عَنْ ابْنِ عَبَّاسٍ رَضِيَ اللَّهُ عَنْهُمَا
أَنَّ امْرَأَةً مِنْ جُهَيْنَةَ جَاءَتْ إِلَى النَّبِيِّ صَلَّى اللَّهُ عَلَيْهِ وَسَلَّمَ فَقَالَتْ إِنَّ أُمِّي نَذَرَتْ أَنْ تَحُجَّ فَلَمْ تَحُجَّ حَتَّى مَاتَتْ أَفَأَحُجُّ عَنْهَا قَالَ نَعَمْ حُجِّي عَنْهَا أَرَأَيْتِ لَوْ كَانَ عَلَى أُمِّكِ دَيْنٌ أَكُنْتِ قَاضِيَةً اقْضُوا اللَّهَ فَاللَّهُ أَحَقُّ بِالْوَفَاءِ

Dari Ibnu Abbas Radhiallahu ‘Anhuma, bahwa ada seorang wanita dari Juhainah datang kepada Rasulullah Shallallahu ‘Alaihi wa Sallam, lalu berkata: “Sesungguhnya ibuku telah bernadzar untuk pergi haji, tetapi dia meninggal sebelum berangkat haji, apakah saya atas nama ibu saya?” Beliau bersabda: “Ya, berhajilah untuknya, apa pendapatmu jika ibumu punya hutang? Bayarlah hutang kepada Allah, sebab hutang kepada Allah lebih layak untuk ditunaikan.” (HR. Al Bukhari No. 1852, 7315)
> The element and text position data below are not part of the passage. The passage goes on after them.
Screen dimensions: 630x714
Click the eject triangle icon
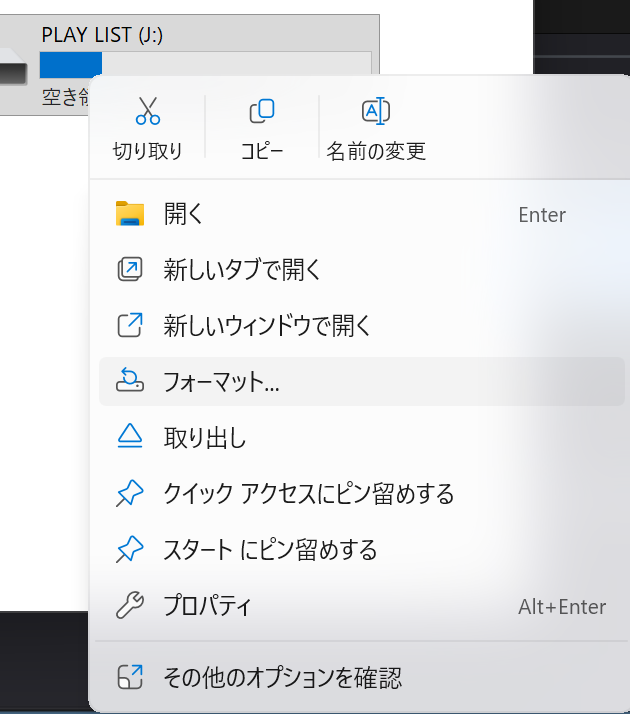(131, 438)
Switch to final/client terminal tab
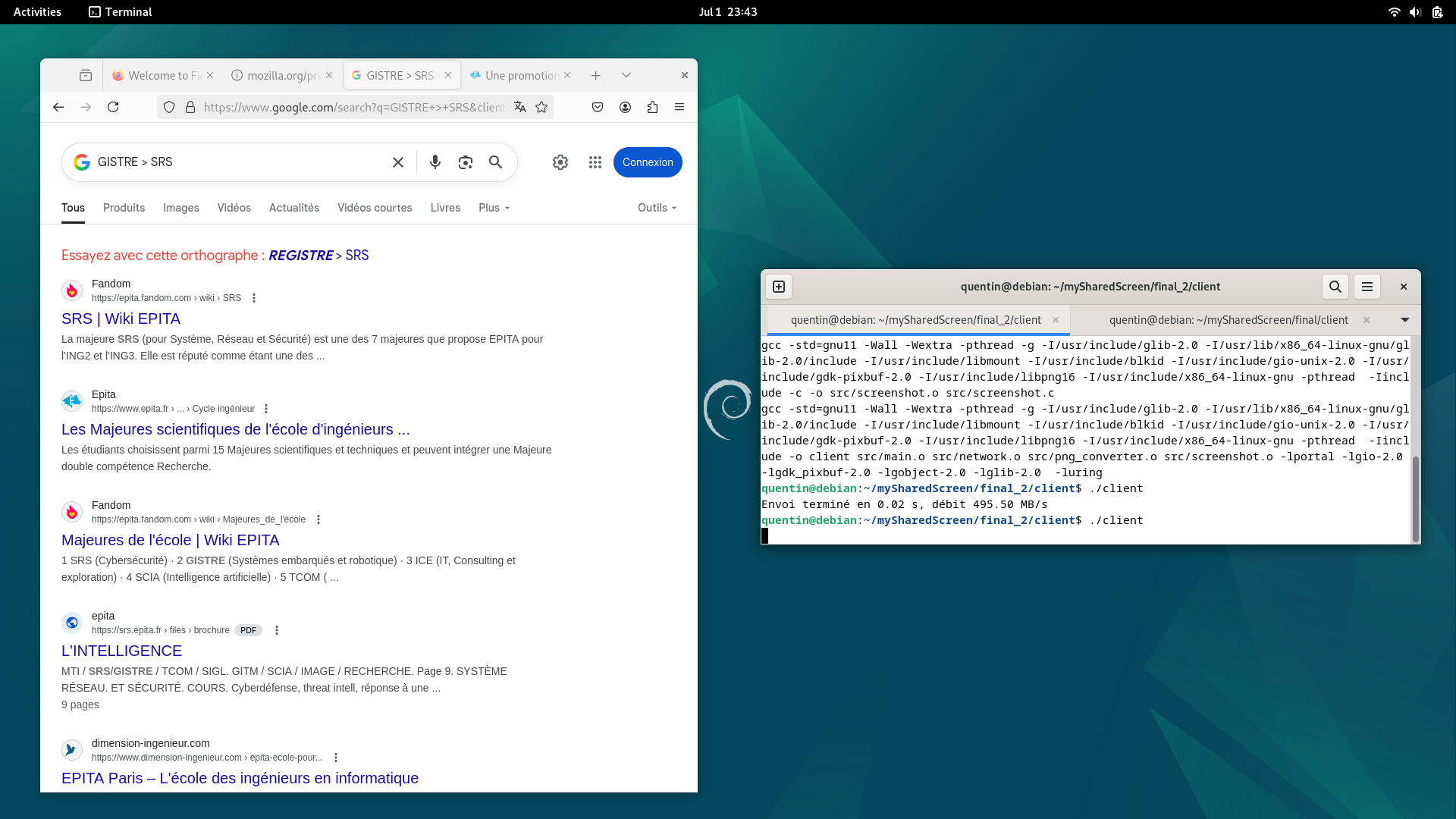1456x819 pixels. (1228, 320)
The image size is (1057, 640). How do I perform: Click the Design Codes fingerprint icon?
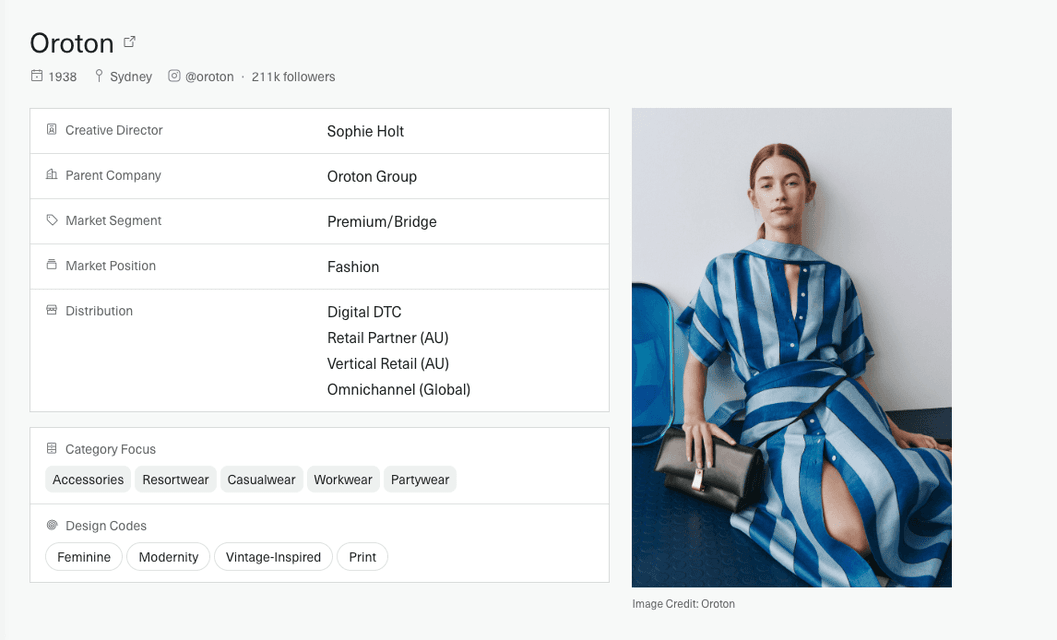52,525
Berkata Imam Ibnu Hajar Al Asqalani Rahimahullah:

وَفِيهِ أَنَّ مَنْ مَاتَ وَعَلَيْهِ حَجّ وَجَبَ عَلَى وَلِيّه أَنْ يُجَهِّز مَنْ يَحُجّ عَنْهُ مِنْ رَأْس مَاله كَمَا أَنَّ عَلَيْهِ قَضَاء دُيُونه

“Dalam hadits ini, sesungguhnya seseorang yang meninggal dan dia wajib haji, maka wajib bagi keluarganya untuk mempersiapkan seseorang untuk berhaji baginya yang biayanya dari pokok hartanya, sebagaimana keluarganya wajib membayarkan hutang-hutangnya.” (Fathul Bari, 4/66)
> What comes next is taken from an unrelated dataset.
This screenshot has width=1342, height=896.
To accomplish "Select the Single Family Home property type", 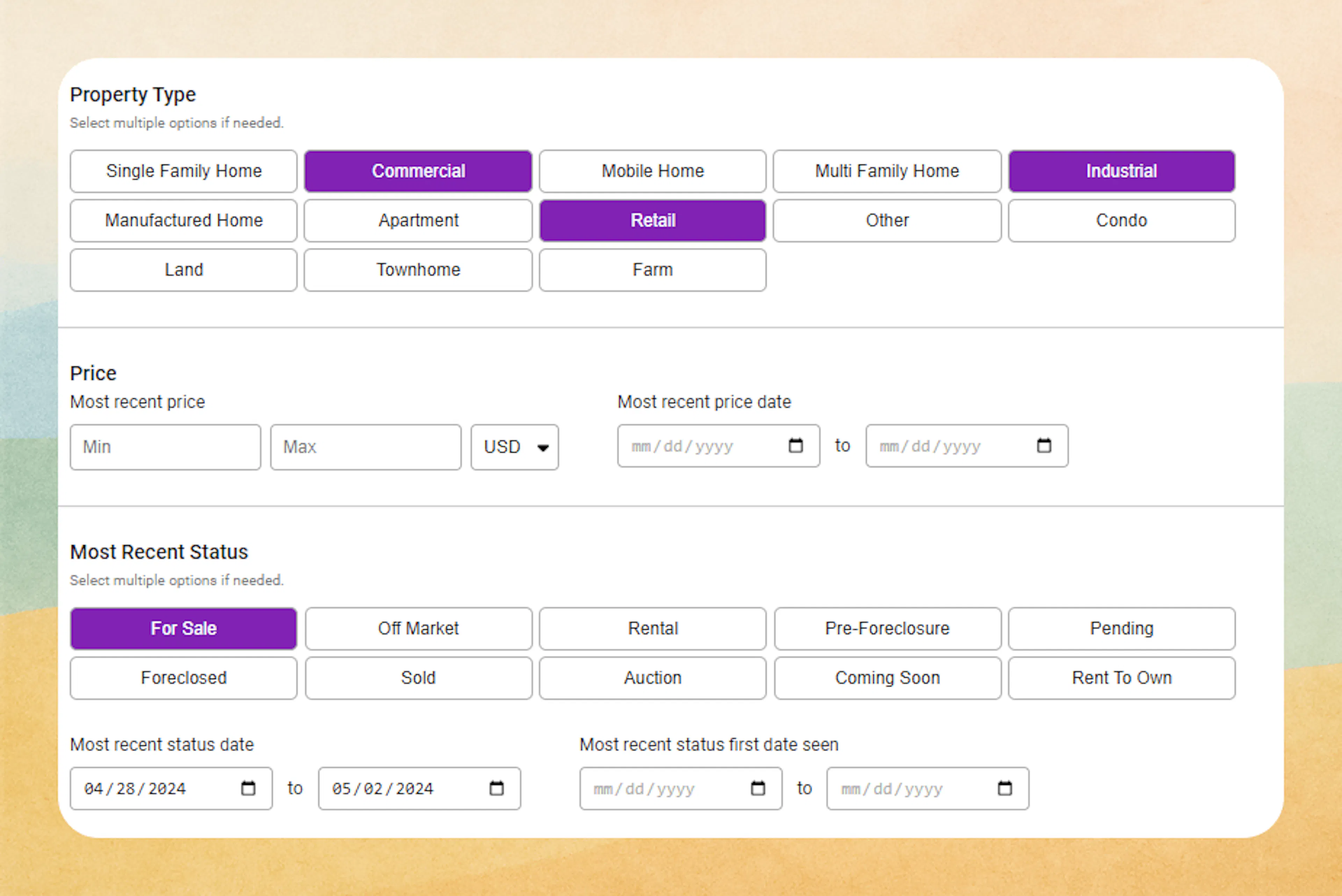I will pyautogui.click(x=183, y=171).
Syaikh Sayyid Sabiq Rahimahullah menambahkan:

وفي الحديث دليل على وجوب الحج عن الميت، سواء أوصى أم لم يوص، لان الدين يجب قضاؤه مطلقا، وكذا سائر الحقوق المالية من كفارة، أو زكاة، أو نذر. وإلى هذا ذهب ابن عباس، وزيد بن ثابت، وأبو هريرة، والشافعي، ويجب إخراج الاجرة من رأس المال عندهم

“Dalam hadits ini terdapat dalil wajibnya haji bagi orang mayit, sama saja baik dia berwasiat untuk dihajikan atau tidak, karena membayar hutang adalah kewajiban yang mutlak, demikian juga semua hak-hak harta, baik berupa kifarat (denda), zakat, atau nadzar. Inilah pendapat Ibnu Abbas, Zaid bin Tsabit, Abu Hurairah, Asy Syafi’i, dan menurut wajib mengeluarkan ongkosnya dari harta pokoknya (modal).” (Fiqhus Sunnah, 1/636)
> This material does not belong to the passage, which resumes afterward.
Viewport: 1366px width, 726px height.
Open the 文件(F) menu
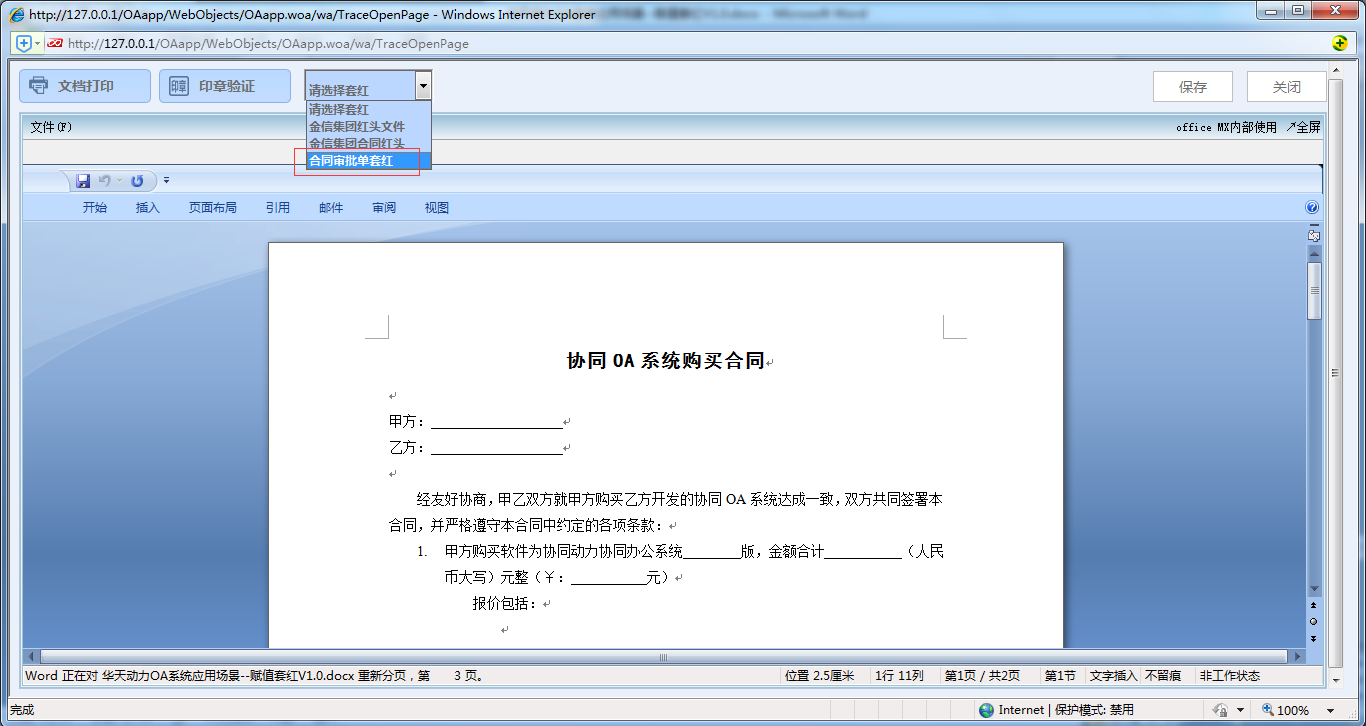coord(49,128)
📌 Haji Untuk Yang Sudah Sangat Tua dan Lemah

Badal haji ini juga boleh dilakukan untuk orang yang sudah sangat tua dan tidak punya kekuatan, hal ini didasari oleh riwayat dari Al Fadhl bin ‘Abbas bahwa seorang wanita dari daerah Khats’am bertanya:

يَا رَسُولَ اللَّهِ إِنَّ فَرِيضَةَ اللَّهِ فِي الْحَجِّ أَدْرَكَتْ أَبِي شَيْخًا كَبِيرًا لَا يَسْتَطِيعُ أَنْ يَثْبُتَ عَلَى الرَّاحِلَةِ أَفَأَحُجُّ عَنْهُ قَالَ نَعَمْ وَذَلِكَ فِي حَجَّةِ الْوَدَاعِ

“Ya Rasulullah, sesungguhnya kewajiban Allah tentang haji ini, bertepatan dengan keadaan ayahku yang sudah sangat tua dan tidak mampu berkendaraan, apakah boleh menghajikan untuknya?” Beliau bersabda: “Ya,” dan saat itu terjadi pada haji wada’. (HR. Al Bukhari No. 1854, 4399)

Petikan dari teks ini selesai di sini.